I’ve generally found in life that there is a time and place for everything. When my six week old son does a loud burp immediately after a meal everyone coos and applauds. You don’t get the same response aged 37, I have learned.
It would be nice if our local authorities realised this when it comes to installing their often hilarious takes on ‘Cycling Infrastructure’. To look at some of their efforts, the casual bystander would be forgiven for assuming that they were created for a circus chimp on a BMX by designers who clearly spent more time as a child on an Etch a Sketch than a bicycle.
For a decent cycle path to work, it has to be direct, continuous, with a good level of surface and good sight lines. It should clearly demonstrate that cycling is the quickest, safest most direct way to get about. What we often end up with are ‘Shared Use Facilities’ where a pavement is upgraded with a fresh coating of tarmac and shiny bicycle symbols painted on (quite often there’s no resurfacing).
These usually take a more circuitous route, are slower, usually running right past the entrances to peoples homes and driveways raising the chance of a collision with pedestrians. They offer no priority at junctions meaning the cyclist has to stop frequently losing their momentum. I take the view that if a cycle path needs a ‘Cyclist Dismount’ sign, than it has failed as a cycle path (unless of course it is for something like a canal lock). It is like asking a motorist to get out and push.
It also means that, with fewer bicycles on the road, the traffic speeds up which is particularly undesirable in residential areas, school zones and near medical facilities. The quicker cyclist, not choosing the path because it would be more dangerous, may also find themselves getting abuse from motorists who think they should be on the path even though the cyclist has more right to be on the road.

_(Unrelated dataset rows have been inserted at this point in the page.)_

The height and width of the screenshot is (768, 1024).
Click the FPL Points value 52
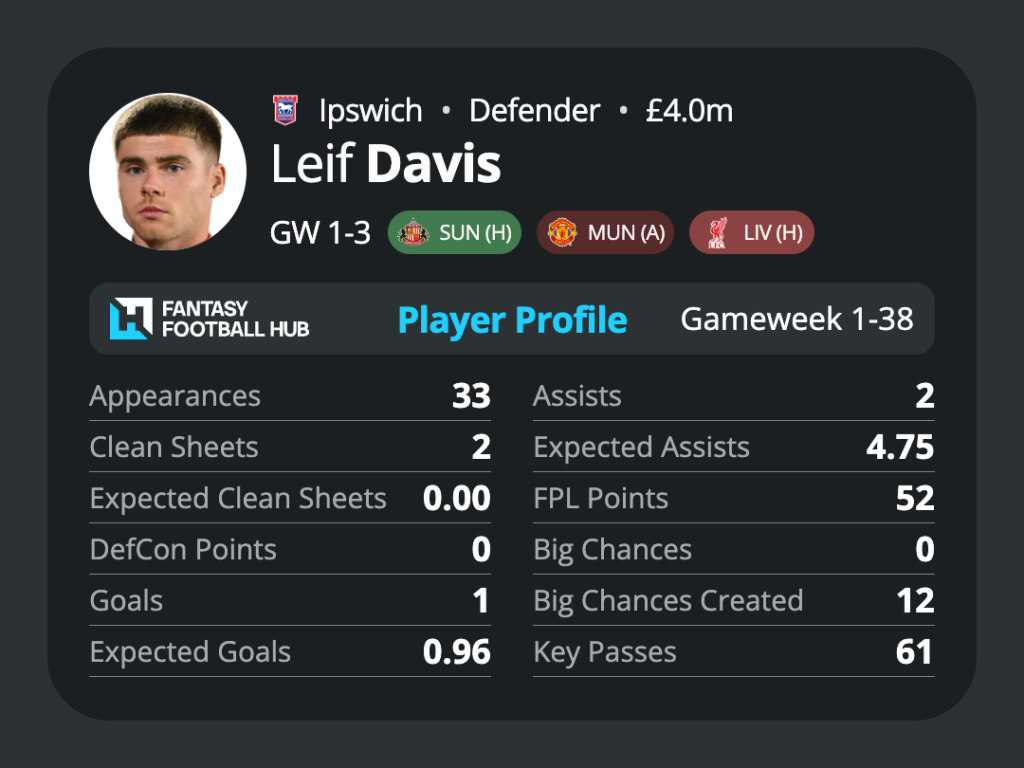(915, 498)
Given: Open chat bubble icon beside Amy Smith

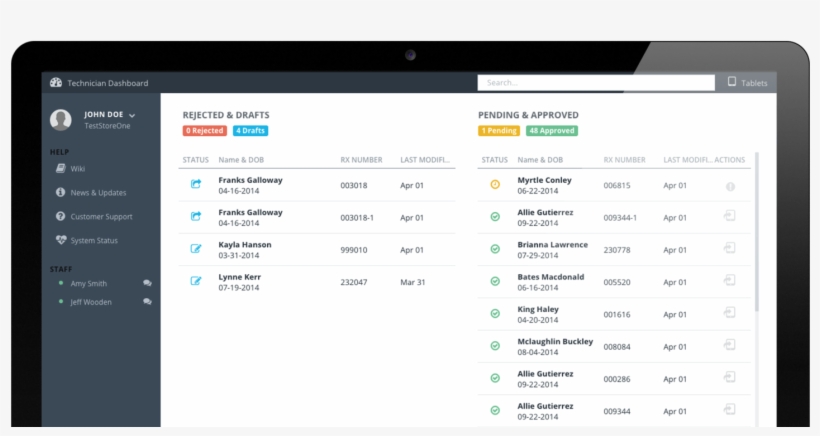Looking at the screenshot, I should 148,284.
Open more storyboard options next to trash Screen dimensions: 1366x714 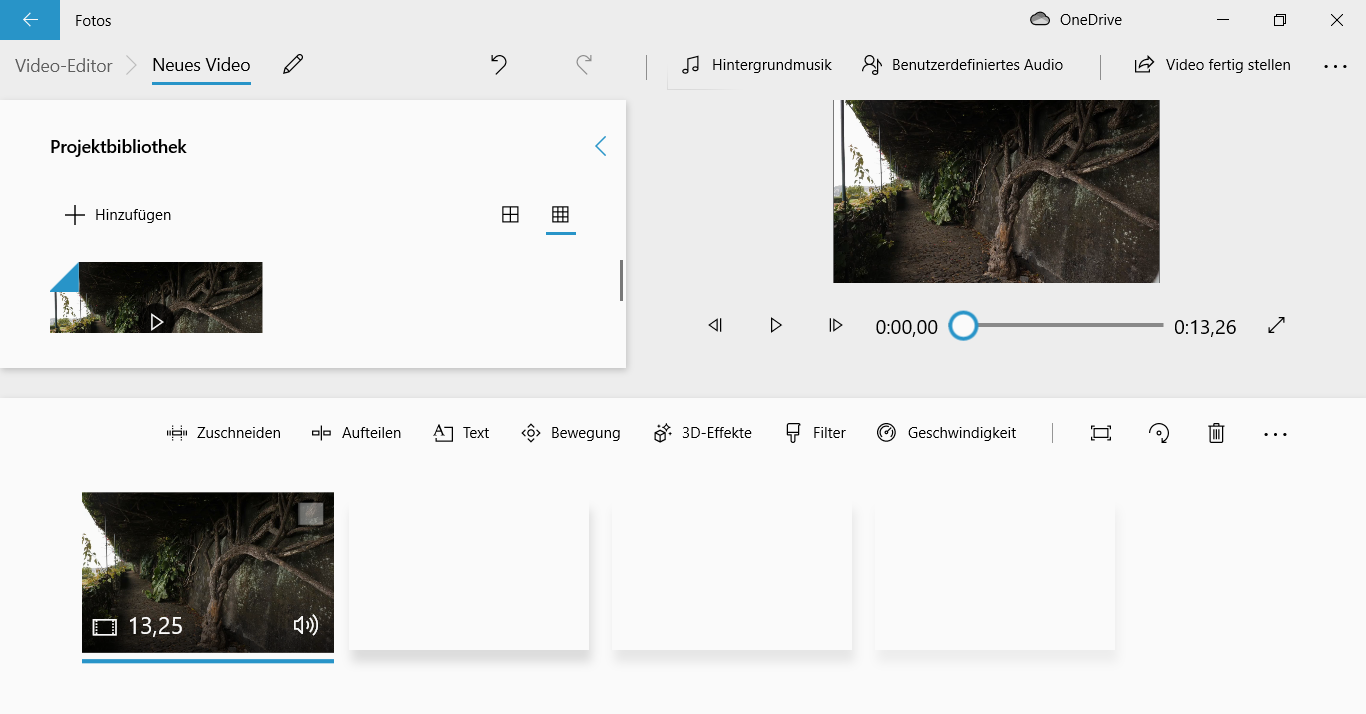pyautogui.click(x=1275, y=434)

You may wonder why local cycling campaigners don’t say anything. This is generally because (from experience) by the time they get a whiff of ‘consultation’, the works have already been designed, signed off and programmed. But at least the local authority can now say they have ‘spoken to cyclists’.
The safest place to be, believe it or not, is on the road moving with the flow of traffic. This is partly because you are traffic but also because of the big secrets that some in the media and Motoring Lobby don’t want you to know. Do you want to hear one?!
Ready?
Cycling isn’t dangerous!
Incredible eh?! They may and try and portray it as dangerous by encouraging us to wear helmets and fear-mongering but they’re only distracting us from the fact that they are the danger on our streets that needs to be addressed (as brilliantly illustrated by this must-read article from Copenhagenize.com).
Do you want to hear another fact that they don’t want you to know?
Cyclists have more right to be on the road because driving is merely a privilege that can be removed and motorists haven’t paid for the roads since 1937!!!!!
Mind blowing!
There are cycle paths out there that do work very well, but usually it’s because they simply can’t fail such as the conversion of abandoned railway lines or wide coastal promenades like Worthing. The glorious Downs Link for example allows me to cycle from the South Coast to Surrey where I was brought up with next to no traffic interchange whatsoever.
You would have thought it child’s play to design a facility for something bewilderingly simple as a bicycle. Unfortunately, the end result usually looks like child’s play. Use the road instead for the moment. You belong there after all.